In all but the fanciest hotels in the biggest cities, there’s a room with an ice dispenser and, if you’re lucky, a soda machine. They never have cameras in them. She slipped into the one on the eighth floor, and from there, called the front desk.
“Hello,” she said. “Could you transfer me to housekeeping?”
“Just a second,” said a man’s voice.
The phone rang twice and picked up. A woman this time, who grunted out a greeting.
“This is Shirley in 450,” Charlie said, affecting a thick Long Island accent. “Can you send someone up to clean the room?”
The woman said she would. By the time Charlie disconnected the call, an anticipatory thrill sped her pulse, not unlike that from a downed shot of espresso. It was the worst cure for a bruised self-esteem, to test your mettle and wit against the universe.
The universe was always going to win, but maybe not today.
At her most depressed, Charlie had seen a therapist to whom she’d admitted a very abbreviated list of problems. She’d been told to practice “mindfulness,” which involved “being present in the moment” and “not dwelling on all your past mistakes,” as well as “all the mistakes you plan to make in the future.” Charlie had not been very good at doing that in the therapist’s office, nor had she been good at the mindfulness app she’d downloaded, but in the middle of a con, she felt as though she might understand what mindfulness actually felt like.
She was fully present in this moment.
A tense twenty minutes later, a young woman with purple hair pushed a cart full of towels out of the elevator and down the hall.
Charlie took a breath, stepped out, and passed her. As she did, she made herself stumble. One bump with her elbow as her fingers snatched the universal key card from the pocket of the woman’s housekeeping shirt. Dropped it into her own pocket and took out a cinnamon hard candy, just like Ms. Presto had taught her.

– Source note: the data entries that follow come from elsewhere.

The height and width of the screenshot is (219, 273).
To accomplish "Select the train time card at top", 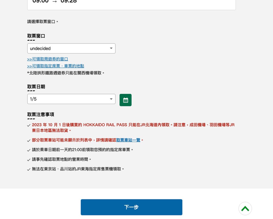I will (x=131, y=4).
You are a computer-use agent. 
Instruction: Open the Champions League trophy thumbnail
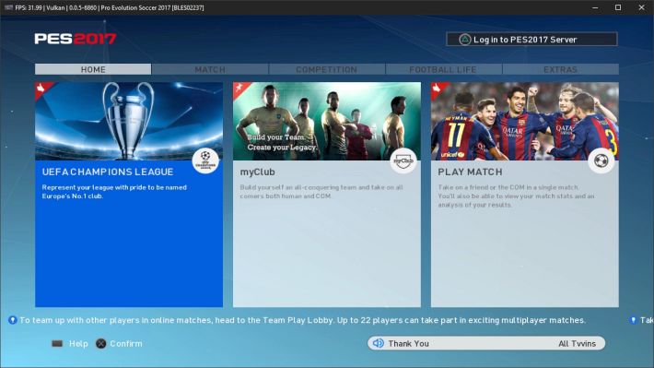(129, 121)
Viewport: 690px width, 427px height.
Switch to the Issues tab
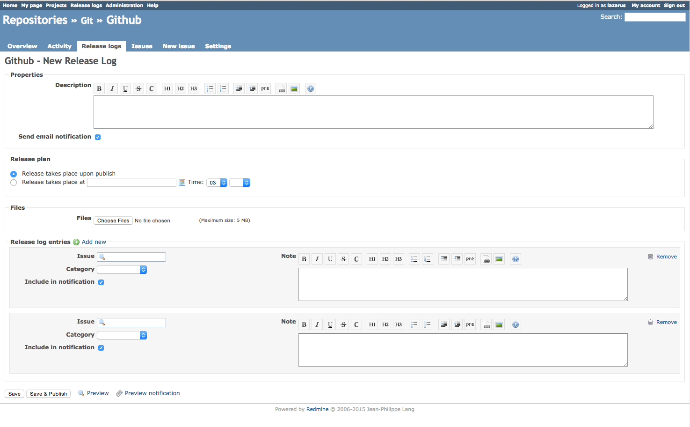coord(142,46)
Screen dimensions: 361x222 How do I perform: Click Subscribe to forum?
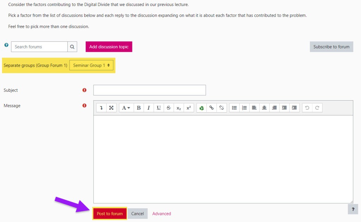point(331,47)
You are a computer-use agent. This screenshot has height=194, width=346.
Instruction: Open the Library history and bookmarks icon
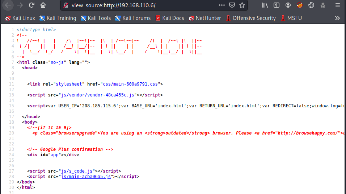pyautogui.click(x=265, y=5)
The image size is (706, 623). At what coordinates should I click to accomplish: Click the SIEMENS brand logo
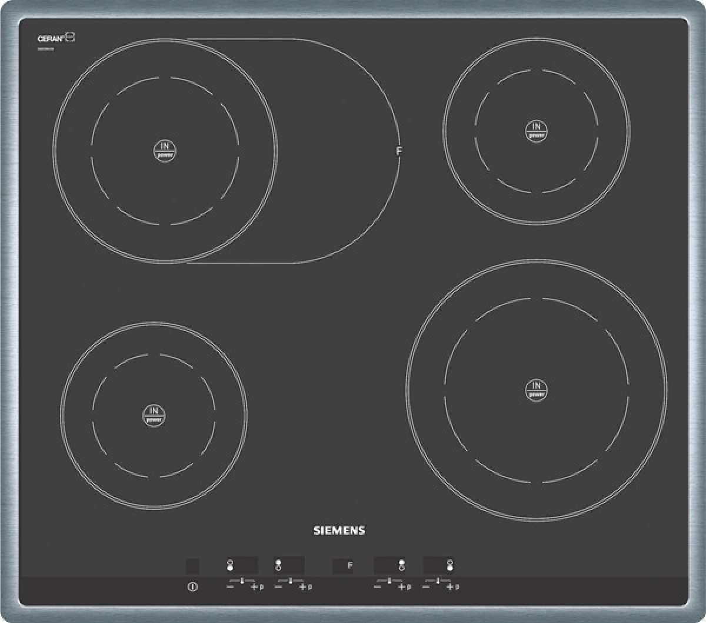(338, 531)
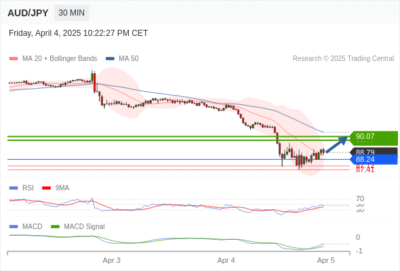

It was possible that when the young woman noticed her key card missing she’d connect it to Charlie, but by the time a security team decided to knock, she planned on being long gone.
“You okay?” the woman asked.
Charlie laughed. “Got a little tipsy at the wedding,” she said, and then she was three doors down and into Adam’s room.
It was clear that the “Do Not Disturb” sign had been hanging on the door for some time. Clothes covered the wooden floor and a large plastic bottle of cheap vodka, half-empty, cap off, sat beside the sleek television in its modern frame. The air smelled of stale cigarettes, and wires hung from the smoke detector Adam had disabled.
Now she just had to find the book.
The side table next to the bed was empty, save for a box of condoms. In the bathroom, she found an array of hair products, aftershave, and cologne. The drawer held a gold vape pen and nothing else.
As she moved around the room, she was uncomfortably reminded of going through her own bedroom just a day before.
That memory brought her to the closet. She opened it to find only a coat hanging inside. She shoved her fingers into the pockets. Just some paper.
She unfolded that and found herself looking at the receipt for a ring, from Murray’s pawnshop. Adam had gotten seven hundred for it. Huh. The description read: Woman’s cocktail ring, antique red gold, replacement stone. Doreen had a ring like that, passed down to her from her grandmother.
Charlie shouldn’t have been surprised that Adam was stealing from Doreen. Once you started light-fingering things, once you realized you could get what you wanted by saying what other people liked to hear, it was easy to make excuses and hard to stop.